+++ TEXTE DU DOCUMENT

Ça dépend des moments. Il y a un Nougaro très sombre, voire complètement noir, qui allait vraiment chercher en lui ses tourments, et celui-là, je l’adore. Il y a aussi un Nougaro plus lumineux qui ne me déplait pas non plus. Mais chez lui, ce n’est pas parce qu’il y a du rythme et que c’est lumineux que les textes sont forcément plus joyeux. Dans son œuvre, il y a des thèmes récurrents qui sont le temps qui passe, le manque de confiance en soi et ses tourments vis-à-vis des femmes. Souvent, il mettait en musique et il tournait en dérision ses complexes et ses problèmes psychologiques.
Peut-on dire que la musique lui a servi de psychothérapie ?
Oui, sûrement. C’est clair qu’il faisait une véritable introspection. Il y a une partie où il essaie d’être à la hauteur des poètes du 19e siècle qu’il affectionne particulièrement. À cette époque, ses textes étaient plutôt neutres, peu personnels en tout cas. Il a mis une dizaine d’années à trouver son style, mais dès qu’il a commencé à puiser en lui tous ses troubles obsessionnels, il a fini par livrer une œuvre dans laquelle il ne s’épargne rien. C’est amusant parce que tout ce qui faisait sa particularité est devenu universel.

++++++

CONSIGNE 1 | D'après l'entretien sur Nougaro, combien de temps a-t-il mis à trouver son style ?
CONSIGNE 2 | Réécris le passage de l'entretien sur Nougaro qui commence par « Peut-on dire que » et se poursuit jusqu'à « est devenu universel. », en y substituant « écrivains » à « poètes ».

+++ ENTRÉES DE DONNÉES

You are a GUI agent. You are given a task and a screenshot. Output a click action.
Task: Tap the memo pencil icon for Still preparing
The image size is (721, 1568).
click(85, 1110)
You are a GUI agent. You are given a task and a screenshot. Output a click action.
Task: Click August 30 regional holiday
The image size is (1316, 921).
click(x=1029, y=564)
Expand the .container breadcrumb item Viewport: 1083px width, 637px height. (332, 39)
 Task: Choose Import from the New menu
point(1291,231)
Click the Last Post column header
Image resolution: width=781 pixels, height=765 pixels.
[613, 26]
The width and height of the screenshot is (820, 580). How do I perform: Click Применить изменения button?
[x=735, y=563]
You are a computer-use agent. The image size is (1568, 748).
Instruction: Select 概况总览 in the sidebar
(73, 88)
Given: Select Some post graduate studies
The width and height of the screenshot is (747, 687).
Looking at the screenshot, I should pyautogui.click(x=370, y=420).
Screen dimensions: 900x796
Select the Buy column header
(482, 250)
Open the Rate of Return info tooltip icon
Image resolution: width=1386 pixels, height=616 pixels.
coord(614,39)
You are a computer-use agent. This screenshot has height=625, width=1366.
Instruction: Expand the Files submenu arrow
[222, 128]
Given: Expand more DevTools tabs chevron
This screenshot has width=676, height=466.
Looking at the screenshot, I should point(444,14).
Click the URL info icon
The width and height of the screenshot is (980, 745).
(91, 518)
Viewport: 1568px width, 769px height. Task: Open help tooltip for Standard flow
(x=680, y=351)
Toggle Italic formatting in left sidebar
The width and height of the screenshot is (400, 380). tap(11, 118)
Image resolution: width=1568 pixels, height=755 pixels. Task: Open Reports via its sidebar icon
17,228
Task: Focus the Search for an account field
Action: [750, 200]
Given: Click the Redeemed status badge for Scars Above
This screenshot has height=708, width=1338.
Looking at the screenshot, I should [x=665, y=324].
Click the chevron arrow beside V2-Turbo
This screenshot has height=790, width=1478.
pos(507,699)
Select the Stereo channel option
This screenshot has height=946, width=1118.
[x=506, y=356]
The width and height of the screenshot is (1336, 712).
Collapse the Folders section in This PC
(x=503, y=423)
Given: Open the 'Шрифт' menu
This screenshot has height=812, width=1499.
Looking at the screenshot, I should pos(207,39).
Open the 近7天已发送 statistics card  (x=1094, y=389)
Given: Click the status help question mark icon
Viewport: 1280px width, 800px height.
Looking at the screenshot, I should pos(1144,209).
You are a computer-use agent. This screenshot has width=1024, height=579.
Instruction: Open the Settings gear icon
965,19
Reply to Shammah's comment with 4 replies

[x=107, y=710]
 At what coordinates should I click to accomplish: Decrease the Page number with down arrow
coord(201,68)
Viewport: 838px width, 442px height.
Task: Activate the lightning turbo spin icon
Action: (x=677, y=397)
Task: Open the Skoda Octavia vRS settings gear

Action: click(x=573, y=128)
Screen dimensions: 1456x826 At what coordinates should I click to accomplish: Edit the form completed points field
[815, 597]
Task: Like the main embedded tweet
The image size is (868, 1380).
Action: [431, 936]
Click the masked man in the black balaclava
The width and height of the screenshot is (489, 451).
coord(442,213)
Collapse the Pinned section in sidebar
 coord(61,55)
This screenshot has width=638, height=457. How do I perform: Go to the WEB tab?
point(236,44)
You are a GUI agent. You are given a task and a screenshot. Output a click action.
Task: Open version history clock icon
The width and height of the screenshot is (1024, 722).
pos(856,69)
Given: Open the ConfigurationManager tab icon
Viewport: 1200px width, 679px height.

++++++

RÉPONSE FINALE 1 | Une dizaine d'années.

RÉPONSE FINALE 2 |
Peut-on dire que la musique lui a servi de psychothérapie ?
Oui, sûrement. C’est clair qu’il faisait une véritable introspection. Il y a une partie où il essaie d’être à la hauteur des écrivains du 19e siècle qu’il affectionne particulièrement. À cette époque, ses textes étaient plutôt neutres, peu personnels en tout cas. Il a mis une dizaine d’années à trouver son style, mais dès qu’il a commencé à puiser en lui tous ses troubles obsessionnels, il a fini par livrer une œuvre dans laquelle il ne s’épargne rien. C’est amusant parce que tout ce qui faisait sa particularité est devenu universel.